***** Trecho fornecido *****
Folha de S. Paulo


Explode pedido de refúgio de venezuelanos em Roraima

Após dois meses longe da família, o venezuelano Jose Rodriguez, 28, demonstrava não se importar de aguardar quase duas horas por atendimento.

Brincava feliz com seus dois filhos, recém-chegados ao Brasil, e celebrava a partir de agora receber em um mês o equivalente a um ano de trabalho em seu país.

Com os R$ 1.200 de salário numa empresa contratada para uma obra pela Prefeitura de Boa Vista, resolveu trazer a mulher e as crianças para a capital de Roraima, onde quer viver, razão pela qual foi à Polícia Federal protocolar pedido de refúgio no Brasil.

A espera, no entanto, é longa. Como ele, de 50 a 100 venezuelanos vão, todos os dias, à Superintendência da PF em Boa Vista, numa fila que não para de crescer.

Enquanto em 2014 houve 9 pedidos de refúgio protocolados no Estado, em 2015 foram 234. No ano passado, com o avanço da crise no país vizinho, o número alcançou 2.230 e, só nos primeiros três meses deste ano, já são 3.000, conforme a polícia.

"A vida aqui é mais cara, mas lá eu ganhava o equivalente a R$ 100 por mês. Passei dificuldade aqui vendendo morango e banana nas ruas, mas agora consegui um emprego fixo. Quero ficar", disse Rodriguez.

Segundo o governo de Roraima, ao menos 30 mil venezuelanos chegaram ao Brasil a partir da fronteira entre Santa Elena de Uairén e Pacaraima desde o ano passado, devido à crise de abastecimento no país governado por Nicolás Maduro.

Venezuela em crise

FILA

Além de se fixarem no Estado, estão se deslocando também para o Amazonas. Conselheiros tutelares de Manaus retiraram crianças e adolescentes venezuelanos de até 15 anos das ruas e os levaram para um abrigo municipal.

Mas, além dos pedidos já protocolados em RR, ainda há uma fila de 5.000 venezuelanos agendados para serem atendidos até outubro, segundo o delegado da PF Alan Robson Alexandrino Ramos.

A fila em frente à Superintendência da PF em Boa Vista começa a se formar todos os dias por volta das 6h30, apesar de a abertura do portão ocorrer somente às 8h. Uma hora antes, já havia 32 pessoas à espera de atendimento no dia em que a Folha foi ao local. Quando o segurança se aproximou para abrir o portão, 70 venezuelanos com documentos nas mãos aguardavam para protocolar seus pedidos de refúgio.

Entre eles estava o eletricista Marvin Torres, 33, que vive no Brasil há três meses. "A situação está muito grave na Venezuela, tanto na política quanto na economia. Quero conseguir trazer logo minha família. Lá não há comida e também não há dinheiro para comprar."

Já Roni Chavez, 26, também há três meses em Boa Vista, disse que trabalhou os sete meses anteriores na Venezuela para receber o equivalente a R$ 350. "Como cuidar de uma família assim?"
***** Dados fornecidos *****
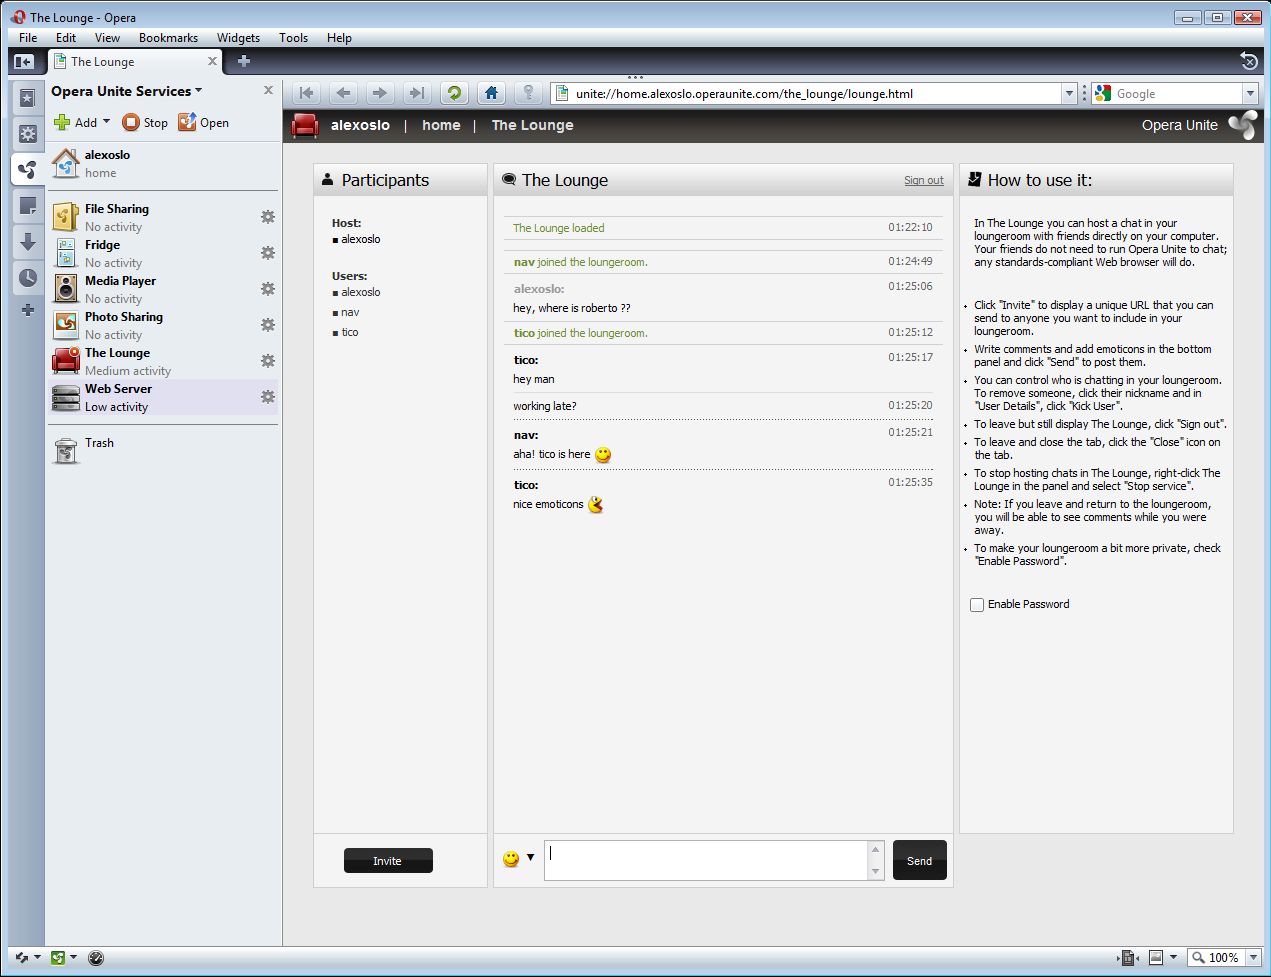
Task: Click the Downloads arrow panel icon
Action: tap(27, 242)
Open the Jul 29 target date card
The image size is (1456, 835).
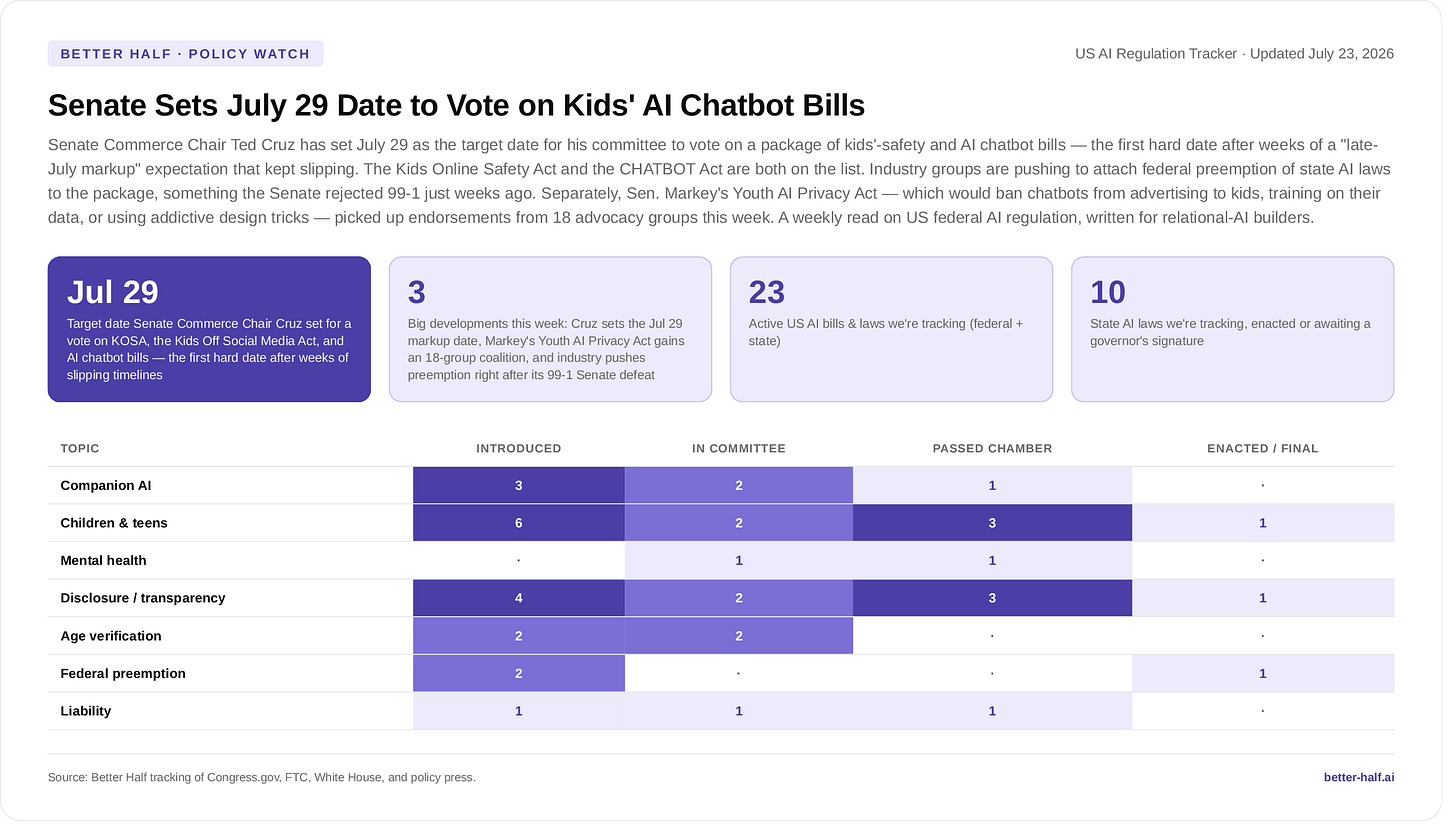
*****
> [Tarefas propostas]
1. De acordo com a reportagem sobre o pedido de refúgio de venezuelanos em Roraima, quantos pedidos de refúgio foram protocolados no Estado em 2015?
2. Redija a continuação da reportagem sobre os venezuelanos que pedem refúgio em Roraima, começando logo após a última frase apresentada.

> [Respostas apresentadas]
1. Foram protocolados 234 pedidos de refúgio em 2015.

2.
Levar a documentação à PF, no entanto, não garante aceitação do pedido de refúgio do estrangeiro. A PF funciona como recebedora da documentação e do pedido, que é encaminhado ao Conare (Comitê Nacional para os Refugiados) para análise, de acordo com Ramos.

"Questionamos a pessoa do motivo alegado para o refúgio, recebemos e o enviamos ao Conare. O comitê ainda não julgou esses casos novos, tem julgado casos de 2015, que eram poucos."

Pedidos de refúgio protocolados em Roraima -

DEPORTAÇÕES

A maioria dos venezuelanos em Roraima está em situação irregular no país. Os pedidos já protocolados desde 2016 e os que aguardam atendimento da PF somam pouco mais de 10 mil, o equivalente a um terço dos estrangeiros que cruzaram a fronteira, conforme números do governo estadual.

No ano passado, a PF fez 514 deportações de venezuelanos irregulares encontrados em Roraima. "Quem estava em Boa Vista ou Pacaraima era deportado sumariamente em alguns casos. Eram colocados dentro de ônibus ou vans e apresentados às autoridades venezuelanas", disse o delegado.

Desde dezembro, no entanto, não houve mais nenhuma deportação. Naquele mês, forças de segurança do Estado levaram outros 450 venezuelanos em situação ilegal à PF para que fossem deportados, mas uma decisão judicial impediu e eles puderam ficar no Brasil.

Caso o estrangeiro se declare indígena –há cerca de 300 deles num abrigo municipal de Boa Vista, além de centenas espalhados pelas ruas da capital–, seu caso será avaliado com participação do Ministério Público Federal e da Funai (Fundação Nacional do Índio), segundo a PF.

O governo do Estado informou que a chegada em massa de venezuelanos causou demanda excessiva na assistência social, na segurança pública, na saúde e na educação –há cerca de 1.500 matriculados nas redes estadual e municipal de ensino.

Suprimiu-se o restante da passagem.